In 2025, the youth section was relaunched and the team earned the "Positive Behaviour Award" from the Dorset FA.

==Honours==

- Dorset Football Association
  - Senior Cup Finalists 1977/78
- Dorset Premier League
  - League Cup Winners 1962/63, Finalists 1963/64, 1964/65, 1980/81 and 1989/90
- Dorset League
  - Senior Division Runners-up 2011/12 and 2025/26
  - Division 1 Runners-up 2024/25
  - Veterans League Champions 2018/19

==Playing Records==

===Dorset Premier League===

| Season | Position | Significant events |
|---|---|---|
| 1957/58 | ? |  |
| 1958/59 | ? |  |
| 1959/60 | ? |  |
| 1960/61 | ? |  |
| 1961/62 | ? |  |
| 1962/63 | ? | League Cup winners |
| 1963/64 | ? | League Cup finalists |
| 1964/65 | ? | League Cup finalists |
| 1965/66 | ? |  |
| 1966/67 | ? |  |
| 1967/68 | ? | Relegated |
| 1968-71 | - |  |
| 1971/72 | ? |  |
| 1972/73 | ? |  |
| 1973/74 | ? |  |
| 1974/75 | ? |  |
| 1975/76 | ? |  |
| 1976/77 | ? |  |
| 1977/78 | ? | Dorset Senior Cup Finalists |
| 1978/79 | ? |  |
| 1979/80 | 9/18 |  |
| 1980/81 | 6/18 |  |
| 1981/82 | 11/18 |  |
| 1982/83 | 7/18 |  |
| 1983/84 | 9/18 |  |
| 1984/85 | 10/18 |  |
| 1985/86 | 12/18 |  |
| 1986/87 | 17/18 |  |
| 1987/88 | 6/19 |  |
| 1988/89 | 11/18 |  |
| 1989/90 | 14/17 | League Cup finalists |
| 1990/91 | 17/18 |  |
| 1991/92 | 15/19 |  |
| 1992/93 | 18/20 |  |
| 1993/94 | 19/20 |  |
| 1994/95 | 5/20 |  |
| 1995/96 | 5/20 |  |
| 1996/97 | 14/19 |  |
| 1997/98 | 17/19 |  |
| 1998/99 | 17/19 |  |
| 1999/00 | 13/19 |  |
| 2000/01 | 7/18 |  |
| 2001/02 | 15/18 |  |
| 2002/03 | 10/18 | Competition renamed |
| 2003/04 | 14/17 |  |
| 2004/05 | 14/17 |  |
| 2005/06 | 18/18 | Relegated |
| 2006-12 | - |  |
| 2012/13 | 10/18 |  |
| 2013/14 | 5/17 |  |
| 2014/15 | 9/18 |  |
| 2015/16 | 15/17 |  |
| 2016/17 | 11/17 |  |
| 2017/18 | 16/17 |  |
| 2018/19 | 17/17 | Re-elected |
| 2019/20 | - | season abandoned due to pandemic |
| 2020/21 | - | season abandoned due to pandemic |
| 2021/22 | 17/18 |  |
| 2022/23 | 18/18 | Withdrew |
| 2023-26 | - |  |
| 2026/27 | ?/18 |  |

===FA Cup===

| Season | Round | Opponents | Result |
|---|---|---|---|
| 1913/14 | Extra-Preliminary Round | A v Christchurch | L 2-6 |

===FA Amateur Cup===

| Season | Round | Opponents | Result |
|---|---|---|---|
| 1913/14 | 2nd Qualifying Round | A v RGA Weymouth | L 1-4 |
| 1921/22 | Preliminary Round | A v Westham | L 2-5 |

==Ground==

Wareham Rangers Football Club play at Purbeck Sports Centre, Wareham, Dorset, BH20 4PN.

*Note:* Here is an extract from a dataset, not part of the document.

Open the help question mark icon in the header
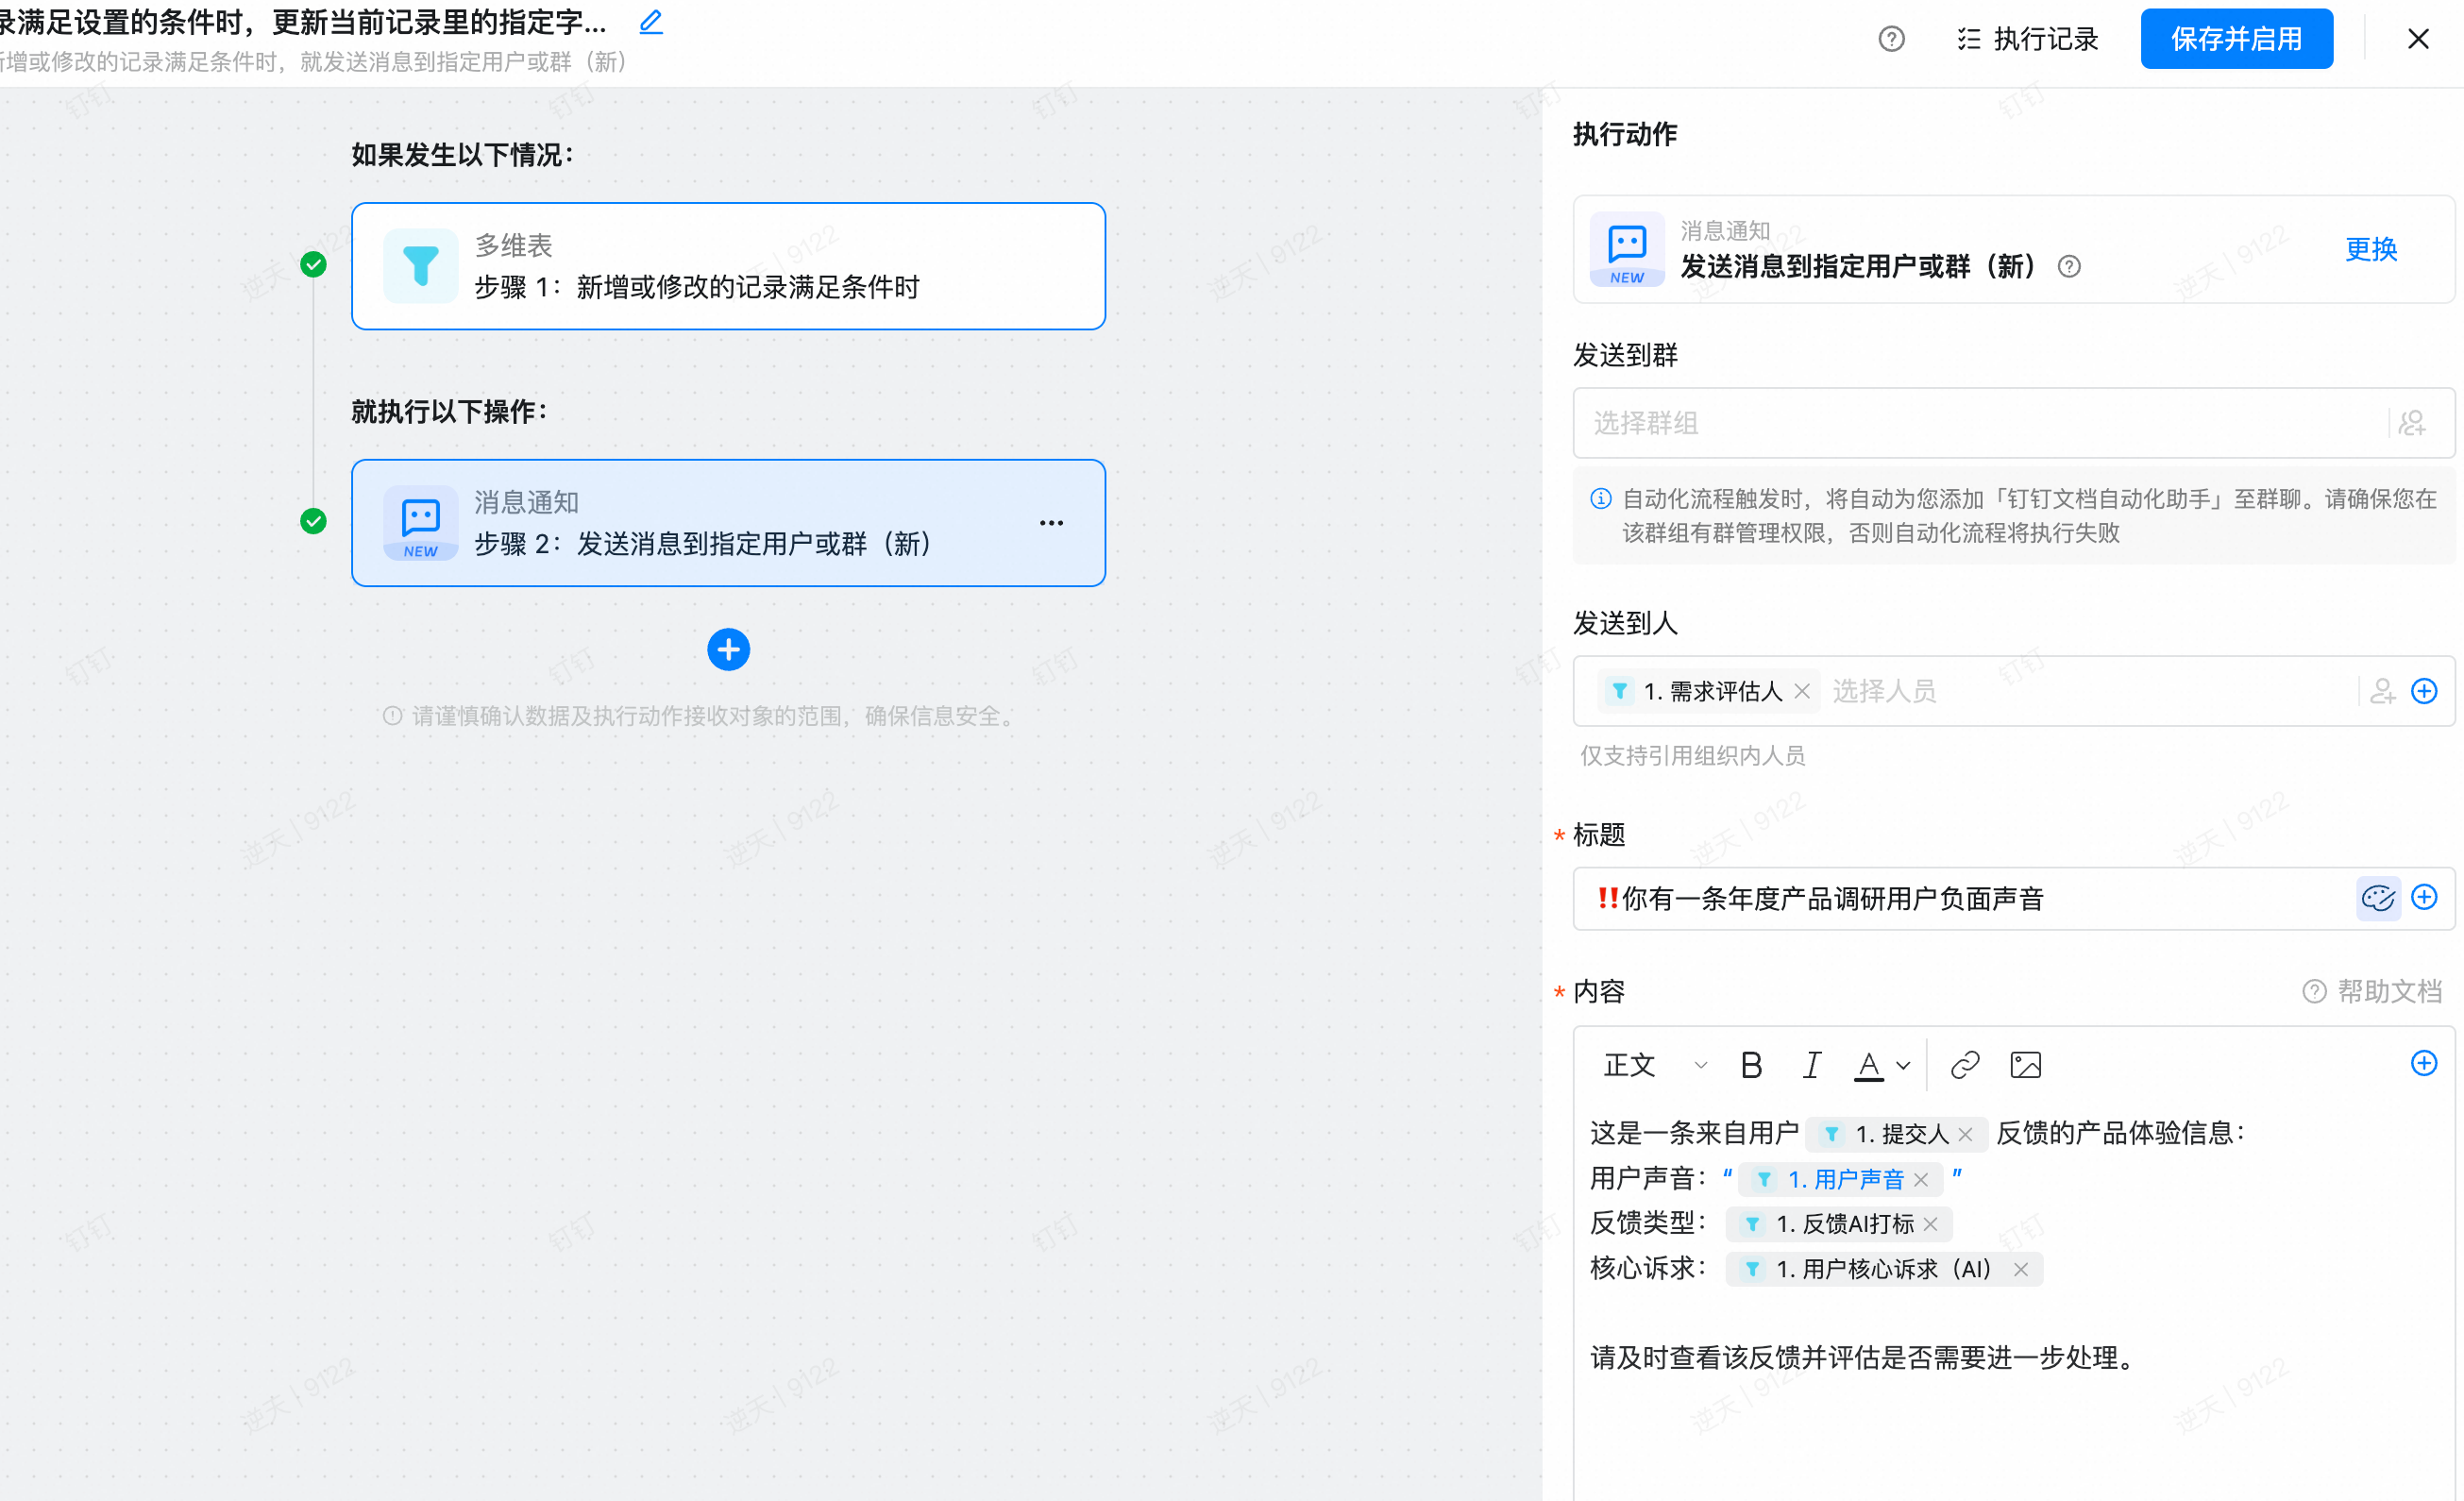 pos(1890,39)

The venue is owned by Dorset County Council. It has a large car park and pavilion. The main football pitch is enclosed with a small wooden stand for spectators.

==Notable players==

The Wareham Rangers have had many players - notably goalkeeper David Best, who was born in the town and played for the club in his youth before a professional career with AFC Bournemouth, Oldham Athletic, Ipswich Town and Portsmouth. He was later player-manager of Dorchester Town.

==Local rivalries==

Purbeck neighbours Swanage Town & Herston and Corfe Castle are regarded their two main local rivals. Their meetings generate much interest and attract large crowds.